TEXTO FORNECIDO
-=-=-

Mamãe, eu quero. Neste carnaval eu vou é me acabar. Não adianta vir com mimimi nem quaquaquá, porque ninguém me segura. Vou sair num bloco aí qualquer. As ruas do Rio de Janeiro estão cheias deles. Só preciso escolher um. Mas qual?
Pego o jornal e percorro com os olhos a lista interminável de blocos, todos devidamente aprovados, com dia, hora e trajeto bem definidos pela prefeitura. Brasileiro é bom nisso. Quando os homens resolvem trabalhar, fazem tudo direitinho e com bastante antecedência. Primeiro, organizam a bagunça. Depois, deixam a turma se esbaldar na esbórnia triunfal. Mamãe, eu também quero!
Mas agora tenho que me concentrar na minha escolha. Qual será o bloco que mais tem a ver comigo neste carnaval? São tantas as opções! Decido escolher pelo nome. Vamos lá.
Logo de início, o que mais me chama a atenção é a vulgaridade dos nomes estilo Zorra Total: Perereka sem Dono, Cutucano Atrás, É Mole Mas Estica, É Pequeno Mas Vai Crescer, Balança Meu Catete, Encosta Que Ele Cresce, Rola Preguiçosa Tarda Mas Não Falha. No começo, até acho graça. Mas são tantos os blocos com nomes desse tipo que, de repente, tudo me parece repetitivo, cansado.

-=-=-

INFORMAÇÕES FORNECIDAS

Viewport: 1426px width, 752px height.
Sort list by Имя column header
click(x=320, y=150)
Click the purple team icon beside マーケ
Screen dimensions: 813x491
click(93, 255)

-=-=-

TAREFA CURTA A
Transcreva do texto sobre os blocos de carnaval o trecho entre "Mamãe, eu quero." e "eu também quero!", inclusive.
TAREFA CURTA B
No texto sobre os blocos de carnaval, que critério é adotado para escolher o bloco?
TAREFA CURTA C
Prossiga com o texto sobre os blocos de carnaval a partir do ponto em que ele para.
Os itens não têm nenhuma função aqui.

RESULTADO FINAL A
Mamãe, eu quero. Neste carnaval eu vou é me acabar. Não adianta vir com mimimi nem quaquaquá, porque ninguém me segura. Vou sair num bloco aí qualquer. As ruas do Rio de Janeiro estão cheias deles. Só preciso escolher um. Mas qual?
Pego o jornal e percorro com os olhos a lista interminável de blocos, todos devidamente aprovados, com dia, hora e trajeto bem definidos pela prefeitura. Brasileiro é bom nisso. Quando os homens resolvem trabalhar, fazem tudo direitinho e com bastante antecedência. Primeiro, organizam a bagunça. Depois, deixam a turma se esbaldar na esbórnia triunfal. Mamãe, eu também quero!

RESULTADO FINAL B
O nome do bloco.

RESULTADO FINAL C
Nomes que antes me pareciam supercriativos passam a ser tão estimulantes quanto um copo de cerveja choca.
Nomes menos apelativos mas com senso de humor quase infantil me fazem rir mais: Virilha de Minhoca, Puxa Que É Peruca, Nunca Mais Bebo Ontem e Me Beija Que Sou Cineasta.
Volto a examinar a lista.
Acho simpáticos os blocos que escolhem nomes para homenagear seus próprios bairros, como o Eu Choro Curto Mas Rio Comprido e o Largo do Machado Mas Não Largo da Cerveja. Só que eu não moro nem lá, nem cá. Preciso de uma identificação maior com o meu bloco. Continuo a busca.
Vejo que lá em Bangu tem um bloco cujo nome traduz uma humildade inexplicável: Meia Dúzia de Gatos Pingados. Tô fora.
No Humaitá, batizaram um bloco com um nome que não parece prometer grande coisa: Bloco de Segunda. OK, entendi, o bloco sai na segunda-feira de carnaval. Mas, mesmo assim, acho o nome meio desanimado.
Se eu for lá e não gostar, a turma da rua Marques pode até rir da minha ingenuidade e me dizer: “A gente bem que te avisou!”.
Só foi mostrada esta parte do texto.